The protocols were built on the basis of one another, and the monetary value was calculated incorrectly, resulting in the systematic inflation of financial assessments. The army of fake developers proved to be comparatively successful in the short term as investors demonstrated the increased interest in the Saber protocol as well as the Solana ecosystem in general. As a result, the demand for them demonstrated the better dynamics as compared with the average market outcomes. However, after these schemes are revealed, they only contribute to the panic selling of SOL and related crypto projects.
Implications for Solana
The persistence of such schemes has proved to be highly negative for the Solana ecosystem, thus undermining investors’ confidence in the project. They tend to radically reconsider their assessments of its business and technological potential. Thus, the rapid correction may be transformed into the prolonged recession that seriously threatens the sustainability of the ecosystem. The current public statements largely condemn such misleading business practices. All major Solana representatives have radically disapproved such forms of price manipulations.

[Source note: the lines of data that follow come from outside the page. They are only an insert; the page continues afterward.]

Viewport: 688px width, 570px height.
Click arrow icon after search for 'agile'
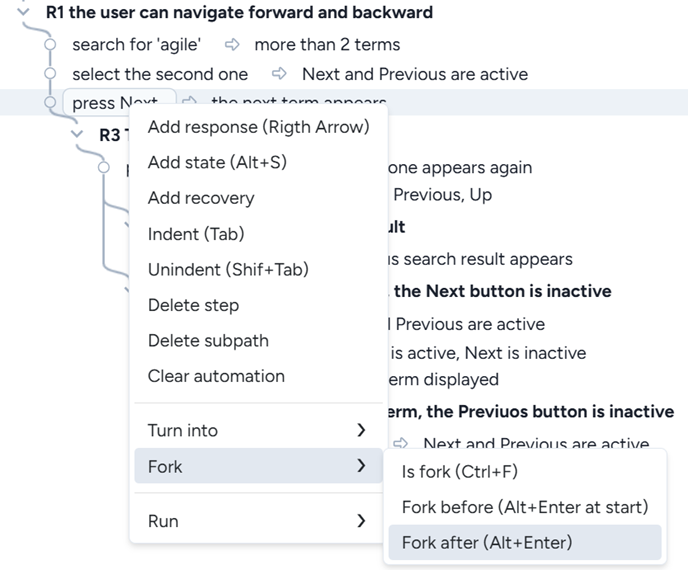point(232,45)
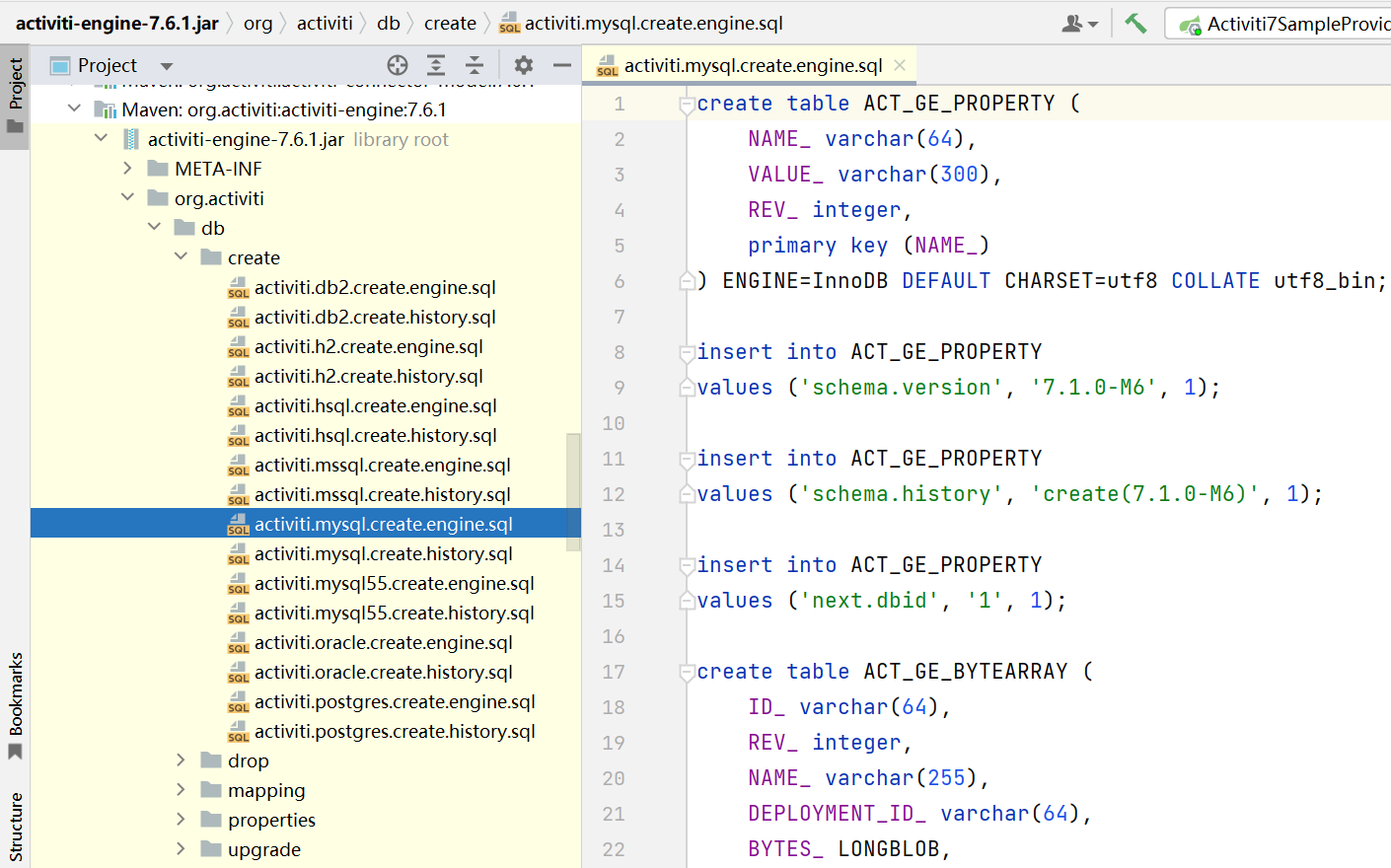The height and width of the screenshot is (868, 1391).
Task: Click the Collapse All icon in Project toolbar
Action: coord(475,65)
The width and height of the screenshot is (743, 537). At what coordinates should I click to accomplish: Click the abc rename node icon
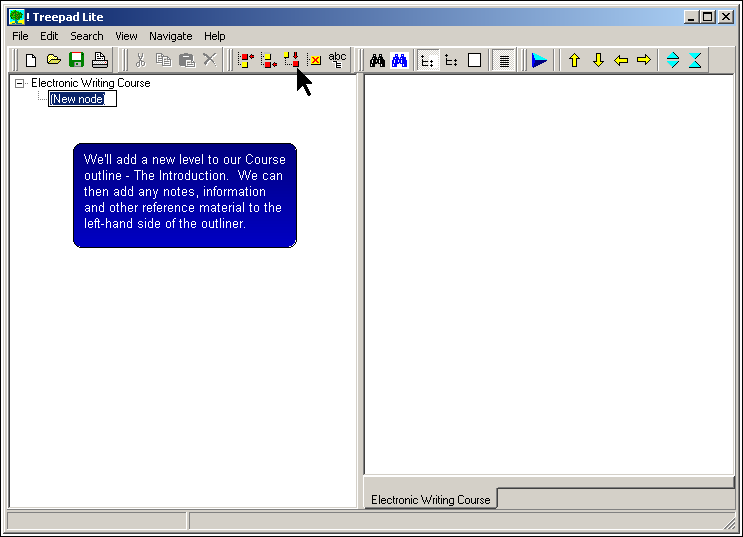click(x=337, y=60)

However, the major concerns outlined by investors refer to ensuring that similar risks can be effectively prevented in the future. Urgent improvements in monitoring DeFi projects and DAO accelerated programs are required. All stakeholders have become more critical of the TVL indicators. Thus, Solana’s ability to find the most effective solution that can allow differentiating it from other blockchains and the main competitors will largely determine its long-term positions. While scalability advantages are important, the existing vulnerabilities and deliberate value manipulations constitute the main threats in this field.
Investing in SOL: Short- And Long-Term Price Implications
The short-term potential for the Solana ecosystem remains questionable. In particular, the recent hackers’ attacks have revealed numerous vulnerabilities, and the fact of many DeFi schemes aimed at price manipulations being implemented on its blockchain also contribute to negative assessments made by the main stakeholders. Moreover, Ethereum’s Merge constitutes another major threat in the following few months due to the risks of Ethereum undermining Solana’s higher scalability. The conditions of the crypto market remain uncertain with different assessments regarding whether the local bottom had already been reached. Thus, the dominant short-term implications are rather negative as the scope of market risks has proved to be disproportionally higher than the existing market opportunities.

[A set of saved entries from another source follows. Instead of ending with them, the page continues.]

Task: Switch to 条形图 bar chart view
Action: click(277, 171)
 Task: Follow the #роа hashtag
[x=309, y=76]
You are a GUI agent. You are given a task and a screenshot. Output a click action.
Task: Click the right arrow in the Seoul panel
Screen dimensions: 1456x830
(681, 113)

Technical analysis may also be used for making better-supported assessments regarding the major support and resistance levels as well as the optimal points of entry that will maximize the likelihood of positive investors’ financial results in the following weeks and months. There are several historical price levels that may be informative in terms of SOL’s capitalization dynamics.
Figure 1. SOL/USD Price Dynamics; Data Source — CoinMarketCap
The major support level is at the price of $25 that corresponds to the local minimum of the past few months. This level is crucial for avoiding the major capitulation of both short- and long-term holders. The major resistance level is at the price of $50 that may be sufficient for reversing the bearish sentiments and contributing to the rapid price restoration in the middle term. According to this scenario, the price level of $50 may also become the major support for the following months. Solana’s long-term implications remain uncertain, considering the interaction of both mixed on-chain and macrofinancial data. The effective risk management and stop losses should necessarily be used when opening long positions until a new trend line is formed.